WORK is a curious name for a band as loud and rowdy as the long-running trio from Milwaukee. With lyrics jam-packed with references to drinking and general revelry, along with a sound the touches the edges of punk and folk, WORK is best experienced standing near a stage at neighborhood bar, cranked up in a car, or a number of other raucousand not at all workmanlikesettings. About two and a half years removed from the band’s enjoyable Doing The Lords, WORK is back in the driver’s seat with Strictly Cruis’n, a frenzied and genre-bending 12-song follow-up that continues the ironically-named outfit’s trend of fun-yet-focused material.

Strictly Cruis’n was recorded last September, but drummer Kavi Laud’s move to Austin, Texas has resulted in fewer shows, meaning the fast-working band had to slow its roll a bit lately. Though WORK can’t play out often anymore, singer-guitarist (and a former UW-Milwaukee and Marquette philosophy professor) Joe Cannon says the album benefited from being played frequently in a live setting before the band went into the studio and Laud moved.

“They are a bunch of songs we’d been playing live for a while before we recorded them,” Cannon says. “So they’ve got the subtleties of feel and arrangement that come from playing them together repeatedly and developing them as a live band.”

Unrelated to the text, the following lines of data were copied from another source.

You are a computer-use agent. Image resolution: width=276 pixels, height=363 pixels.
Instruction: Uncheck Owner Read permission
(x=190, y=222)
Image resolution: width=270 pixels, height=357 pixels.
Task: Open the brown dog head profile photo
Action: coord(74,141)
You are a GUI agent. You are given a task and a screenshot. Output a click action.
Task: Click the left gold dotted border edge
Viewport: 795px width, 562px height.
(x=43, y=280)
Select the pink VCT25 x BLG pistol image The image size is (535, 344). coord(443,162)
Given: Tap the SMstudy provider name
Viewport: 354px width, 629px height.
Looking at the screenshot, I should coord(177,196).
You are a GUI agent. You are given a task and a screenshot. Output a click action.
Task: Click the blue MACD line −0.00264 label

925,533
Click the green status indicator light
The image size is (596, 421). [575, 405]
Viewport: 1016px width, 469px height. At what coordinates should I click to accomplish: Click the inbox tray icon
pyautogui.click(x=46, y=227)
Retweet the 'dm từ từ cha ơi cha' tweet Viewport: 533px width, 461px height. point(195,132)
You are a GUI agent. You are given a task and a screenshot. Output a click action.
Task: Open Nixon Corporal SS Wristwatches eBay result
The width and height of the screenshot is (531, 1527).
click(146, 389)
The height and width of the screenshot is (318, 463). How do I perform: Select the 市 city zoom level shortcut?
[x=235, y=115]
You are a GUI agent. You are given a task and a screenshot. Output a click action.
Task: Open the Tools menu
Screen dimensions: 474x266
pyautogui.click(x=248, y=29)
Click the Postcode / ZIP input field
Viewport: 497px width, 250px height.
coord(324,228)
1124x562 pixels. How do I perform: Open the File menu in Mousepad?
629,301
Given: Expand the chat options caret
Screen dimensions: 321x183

The development is apparent from the moment the record begins. Following an untitled instrumental interlude that opens the album, “As It Turns Out, He Didn’t Actually Have Tuberculosis” shifts Cruis’n into second gear with jaunty instrumentation and Cannon’s emphatic howls that both continue straight into “Get Down” and “Mr. Tall Octopus.” It’s not all fun and games, though. WORK shows a deeper side and decelerates at certain points of Strictly Cruis’n. The light percussion and soft strumming make room for Cannon’s emotional vocals to take stage. His distinct voice is also highlighted in the barren “Everybody Loves Me Like A Hole In The Head” and “Papers, Please.”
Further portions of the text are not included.